## ACTIVITY
Pull every line of the entries that has the word "SVEDESE".

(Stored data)

.....

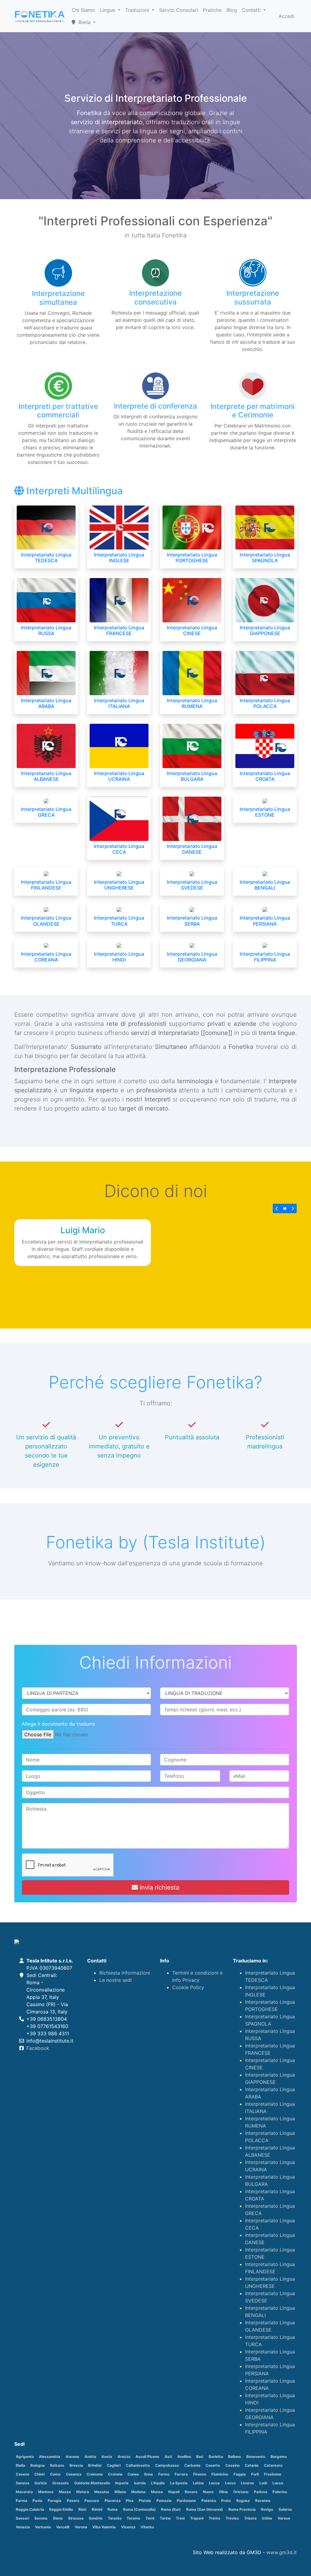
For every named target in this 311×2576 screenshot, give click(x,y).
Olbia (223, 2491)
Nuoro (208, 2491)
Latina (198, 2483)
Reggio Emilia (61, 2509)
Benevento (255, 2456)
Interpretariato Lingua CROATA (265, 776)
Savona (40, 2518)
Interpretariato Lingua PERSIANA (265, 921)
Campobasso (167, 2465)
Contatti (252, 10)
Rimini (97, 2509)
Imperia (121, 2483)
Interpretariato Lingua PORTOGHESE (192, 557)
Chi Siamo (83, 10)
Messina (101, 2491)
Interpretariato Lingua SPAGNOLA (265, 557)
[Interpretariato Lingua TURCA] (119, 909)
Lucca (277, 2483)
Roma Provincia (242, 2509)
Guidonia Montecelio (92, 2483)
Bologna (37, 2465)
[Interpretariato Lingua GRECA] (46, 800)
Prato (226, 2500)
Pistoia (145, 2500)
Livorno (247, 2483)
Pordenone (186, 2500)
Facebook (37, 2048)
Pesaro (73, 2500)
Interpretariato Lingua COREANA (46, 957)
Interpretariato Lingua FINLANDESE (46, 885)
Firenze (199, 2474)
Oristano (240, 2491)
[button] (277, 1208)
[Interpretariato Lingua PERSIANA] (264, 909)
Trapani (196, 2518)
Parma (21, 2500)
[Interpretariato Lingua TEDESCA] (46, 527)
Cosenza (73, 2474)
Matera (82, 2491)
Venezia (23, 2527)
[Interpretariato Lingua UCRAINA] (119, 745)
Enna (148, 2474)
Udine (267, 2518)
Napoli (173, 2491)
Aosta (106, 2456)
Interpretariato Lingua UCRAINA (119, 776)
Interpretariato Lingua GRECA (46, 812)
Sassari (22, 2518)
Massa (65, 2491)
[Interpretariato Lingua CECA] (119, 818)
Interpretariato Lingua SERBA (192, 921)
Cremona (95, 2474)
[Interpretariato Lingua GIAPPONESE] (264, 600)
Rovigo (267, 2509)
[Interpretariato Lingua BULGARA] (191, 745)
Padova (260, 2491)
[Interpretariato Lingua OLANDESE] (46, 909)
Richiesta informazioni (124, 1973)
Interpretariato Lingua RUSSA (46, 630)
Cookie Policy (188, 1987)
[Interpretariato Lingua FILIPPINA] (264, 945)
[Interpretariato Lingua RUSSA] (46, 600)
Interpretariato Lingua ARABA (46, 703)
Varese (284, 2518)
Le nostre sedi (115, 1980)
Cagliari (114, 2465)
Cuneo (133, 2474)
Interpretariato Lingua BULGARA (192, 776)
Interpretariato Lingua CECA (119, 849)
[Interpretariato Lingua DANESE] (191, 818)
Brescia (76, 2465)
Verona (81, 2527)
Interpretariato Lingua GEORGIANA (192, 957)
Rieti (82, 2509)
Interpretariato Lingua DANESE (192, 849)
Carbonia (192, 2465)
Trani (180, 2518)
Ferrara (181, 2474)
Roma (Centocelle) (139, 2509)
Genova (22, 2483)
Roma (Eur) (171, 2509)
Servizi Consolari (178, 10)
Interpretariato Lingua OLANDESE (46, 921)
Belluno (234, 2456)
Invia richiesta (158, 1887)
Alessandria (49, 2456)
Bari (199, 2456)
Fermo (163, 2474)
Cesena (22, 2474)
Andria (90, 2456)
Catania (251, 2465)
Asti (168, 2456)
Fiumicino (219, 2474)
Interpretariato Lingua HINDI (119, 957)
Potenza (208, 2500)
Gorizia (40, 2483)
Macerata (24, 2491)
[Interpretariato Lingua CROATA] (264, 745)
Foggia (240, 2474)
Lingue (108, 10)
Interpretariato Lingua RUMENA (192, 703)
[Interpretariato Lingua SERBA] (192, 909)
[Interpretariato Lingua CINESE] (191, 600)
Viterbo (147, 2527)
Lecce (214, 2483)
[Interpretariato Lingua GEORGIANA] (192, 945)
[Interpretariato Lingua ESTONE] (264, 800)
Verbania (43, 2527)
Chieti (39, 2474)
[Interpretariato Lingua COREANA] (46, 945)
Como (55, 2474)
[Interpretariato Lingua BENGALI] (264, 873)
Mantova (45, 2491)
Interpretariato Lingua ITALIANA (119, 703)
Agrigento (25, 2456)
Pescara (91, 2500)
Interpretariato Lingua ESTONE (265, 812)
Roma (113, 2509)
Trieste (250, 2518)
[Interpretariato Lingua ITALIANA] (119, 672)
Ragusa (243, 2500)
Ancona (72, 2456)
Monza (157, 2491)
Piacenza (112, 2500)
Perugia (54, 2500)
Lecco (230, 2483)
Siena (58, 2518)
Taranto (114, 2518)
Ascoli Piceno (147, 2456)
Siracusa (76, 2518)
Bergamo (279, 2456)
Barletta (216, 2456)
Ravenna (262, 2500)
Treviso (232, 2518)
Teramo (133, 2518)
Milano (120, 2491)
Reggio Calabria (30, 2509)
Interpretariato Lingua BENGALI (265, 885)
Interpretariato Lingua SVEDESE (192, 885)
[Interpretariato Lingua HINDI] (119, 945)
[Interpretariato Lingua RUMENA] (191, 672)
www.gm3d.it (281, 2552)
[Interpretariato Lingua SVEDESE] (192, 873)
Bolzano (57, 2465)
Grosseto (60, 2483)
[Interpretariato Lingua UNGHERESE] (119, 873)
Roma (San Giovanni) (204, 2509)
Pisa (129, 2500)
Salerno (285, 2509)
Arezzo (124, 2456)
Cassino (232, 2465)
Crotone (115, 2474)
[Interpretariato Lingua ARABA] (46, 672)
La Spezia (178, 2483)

.....

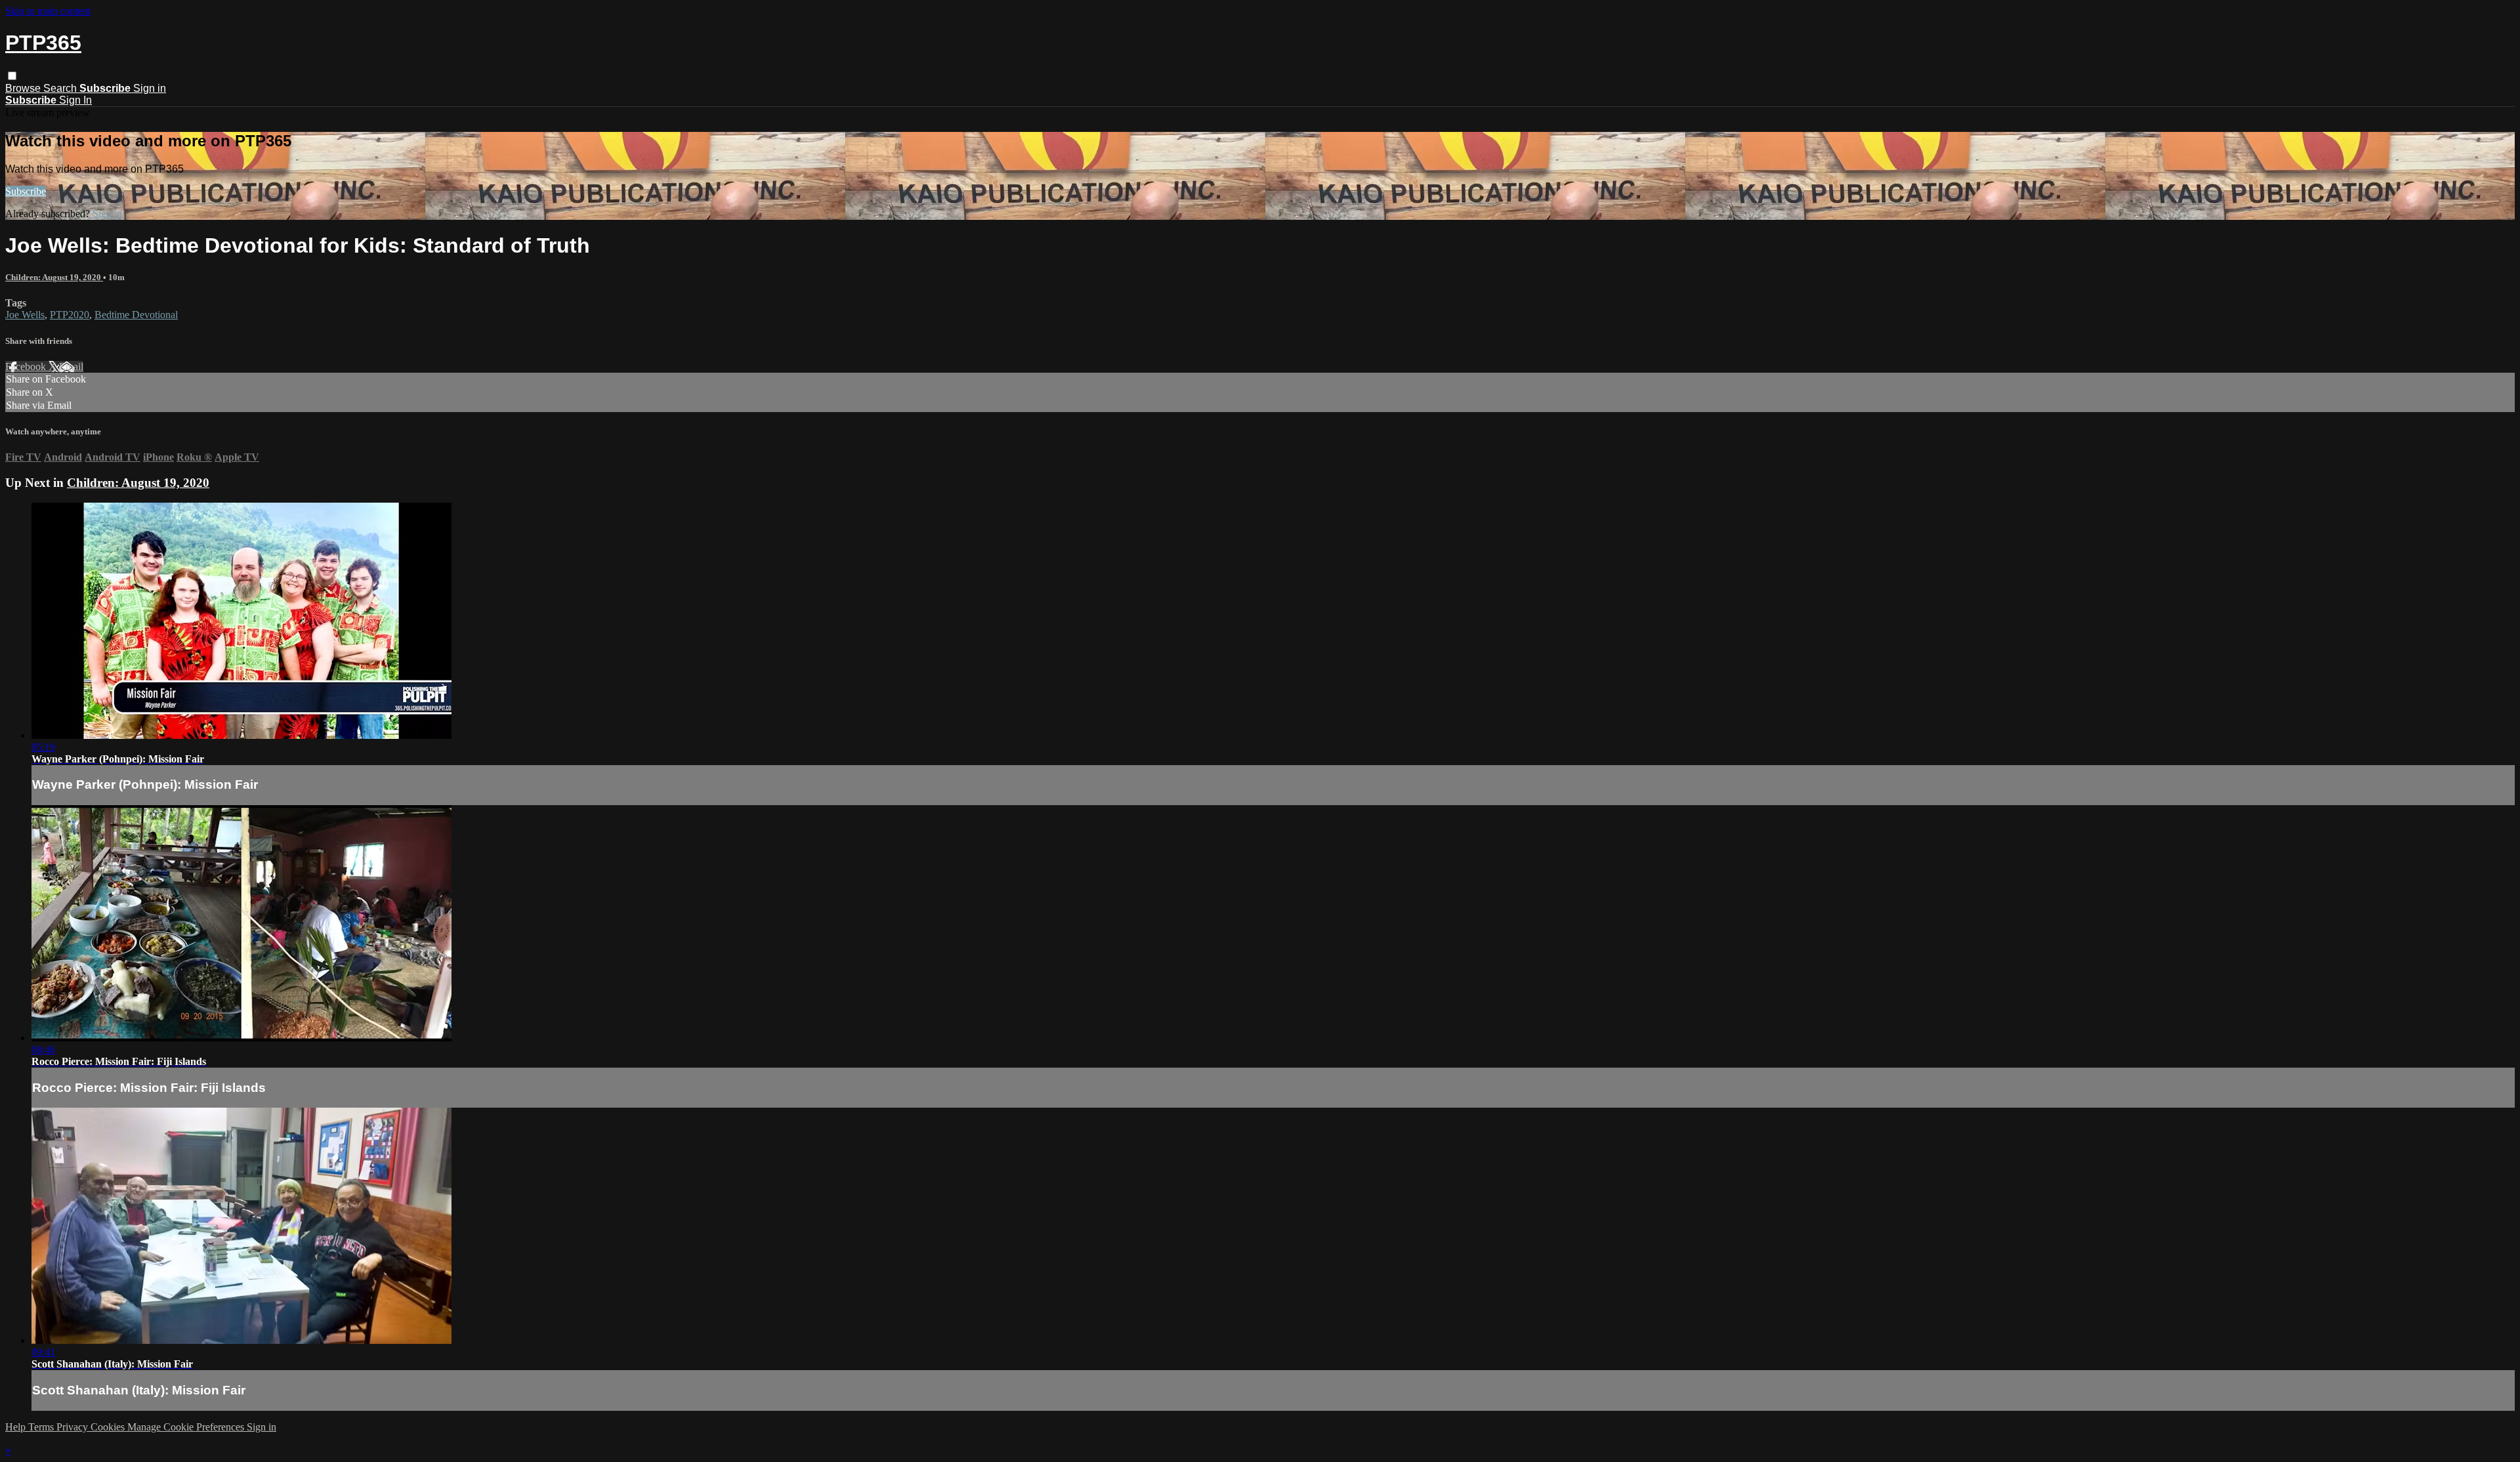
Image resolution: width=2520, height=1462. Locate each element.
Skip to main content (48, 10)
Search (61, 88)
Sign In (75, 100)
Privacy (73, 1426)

.....

## OUTPUT BELOW
Interpretariato Lingua SVEDESE (192, 885)
[Interpretariato Lingua SVEDESE] (192, 873)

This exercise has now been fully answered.